Stored data:
--- --- ---
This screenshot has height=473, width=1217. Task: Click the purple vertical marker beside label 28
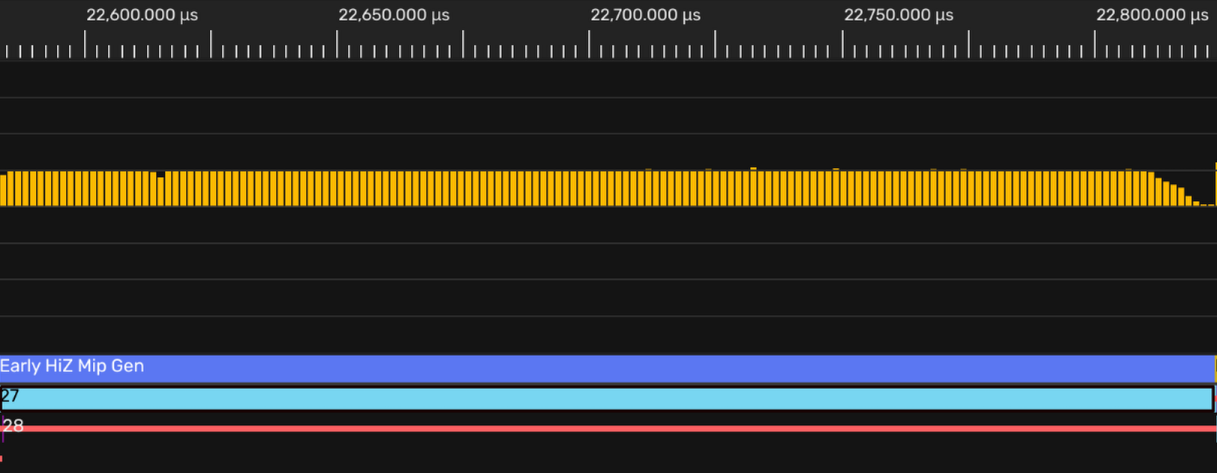click(x=2, y=430)
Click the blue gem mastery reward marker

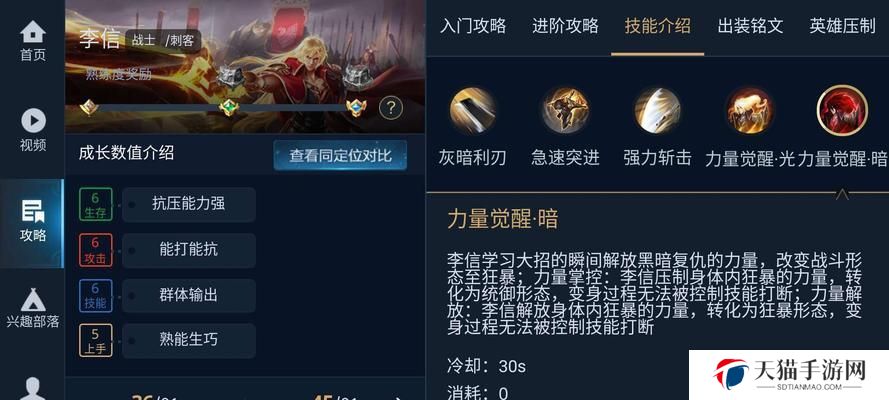(x=356, y=107)
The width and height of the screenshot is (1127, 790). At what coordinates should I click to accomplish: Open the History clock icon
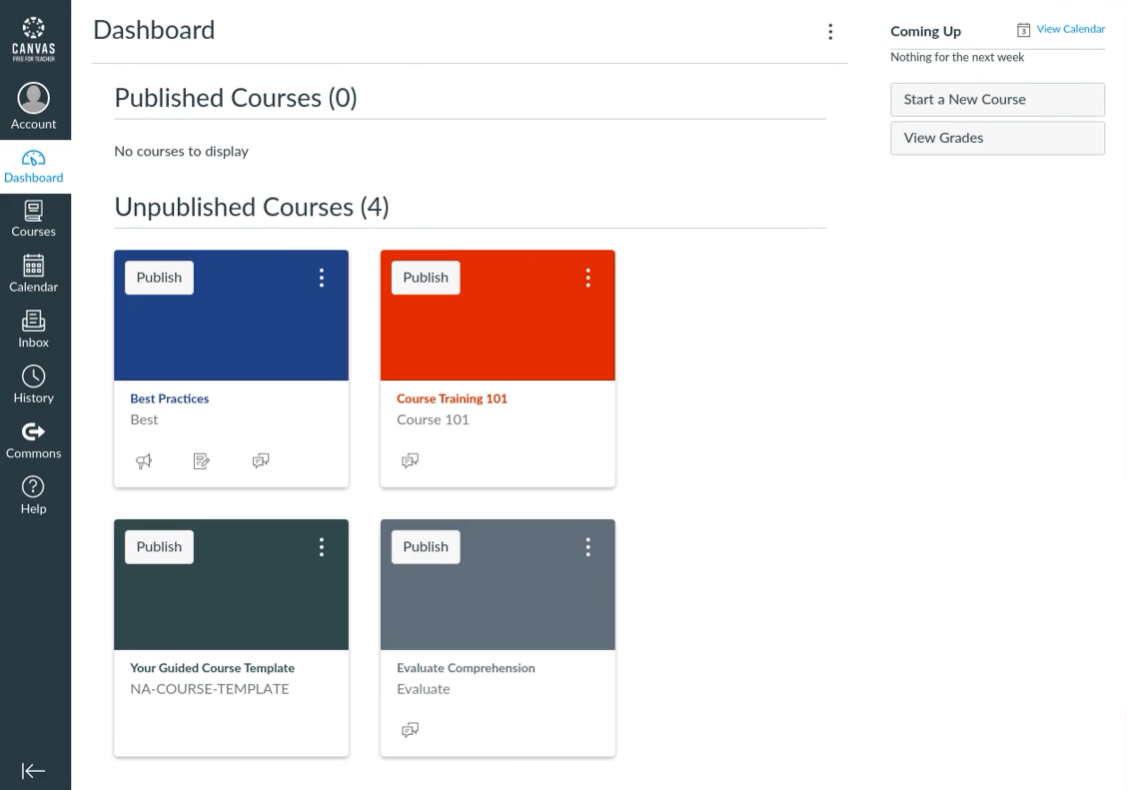coord(34,376)
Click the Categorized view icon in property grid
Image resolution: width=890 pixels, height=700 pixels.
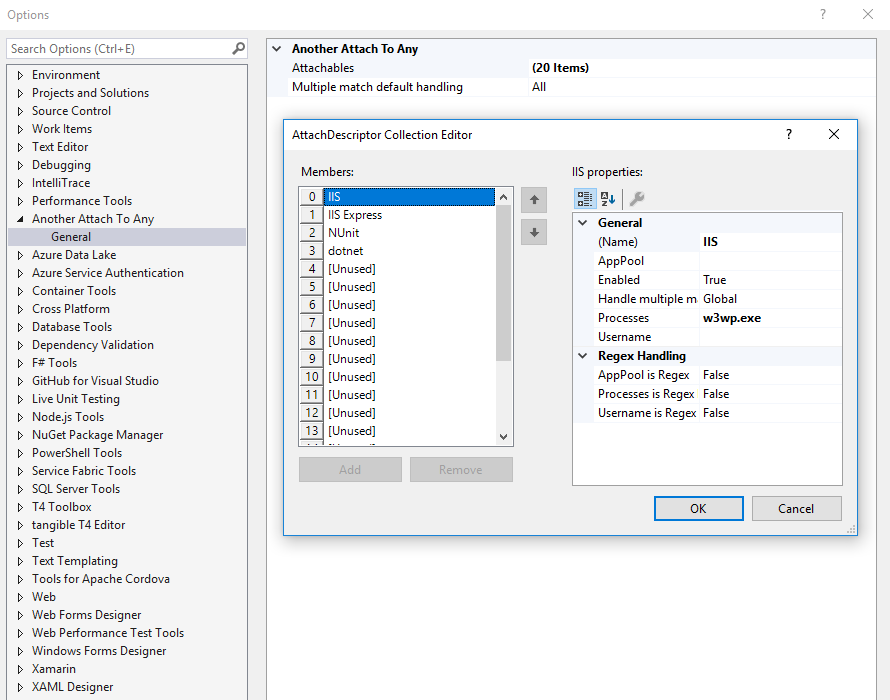click(585, 198)
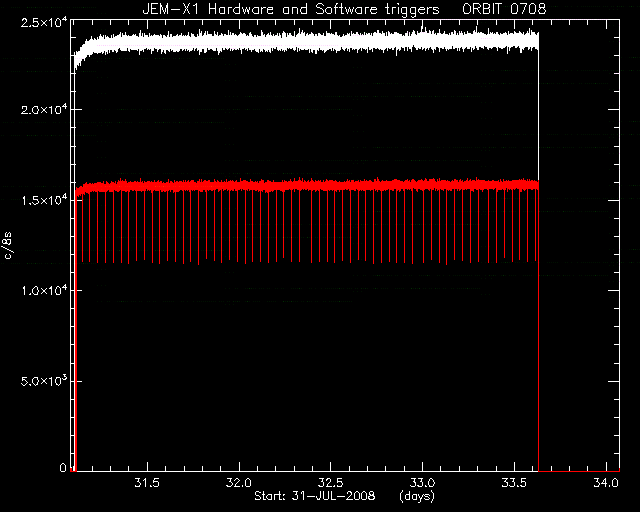Click the 34.0 x-axis tick label
Image resolution: width=640 pixels, height=512 pixels.
coord(606,483)

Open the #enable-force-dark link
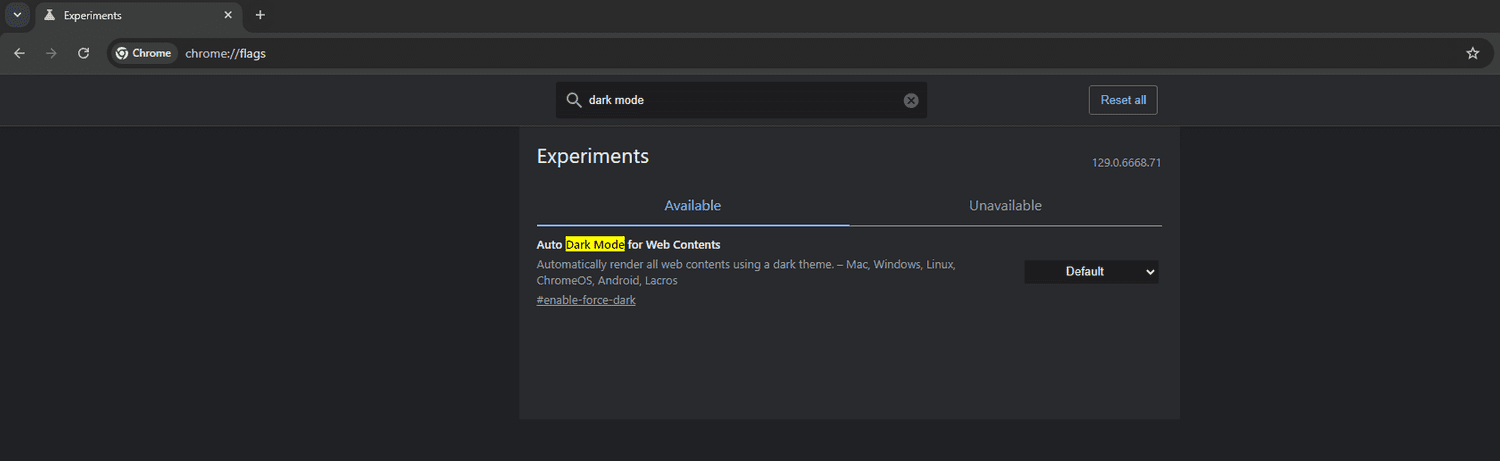click(x=586, y=300)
--- --- ---
* _Exercise_
Could you set down every record above word for word, leaving out the pictures?

* _Result of this exercise_
This screenshot has height=473, width=1217. Task: Click the purple vertical marker beside label 28
click(x=2, y=430)
Click the blue gem mastery reward marker

(x=356, y=107)
The width and height of the screenshot is (1127, 790). At what coordinates should I click to accomplish: Open the History clock icon
coord(34,376)
Click the Categorized view icon in property grid
Image resolution: width=890 pixels, height=700 pixels.
click(585, 198)
Click the 34.0 x-axis tick label
Image resolution: width=640 pixels, height=512 pixels.
coord(606,483)

Open the #enable-force-dark link
click(x=586, y=300)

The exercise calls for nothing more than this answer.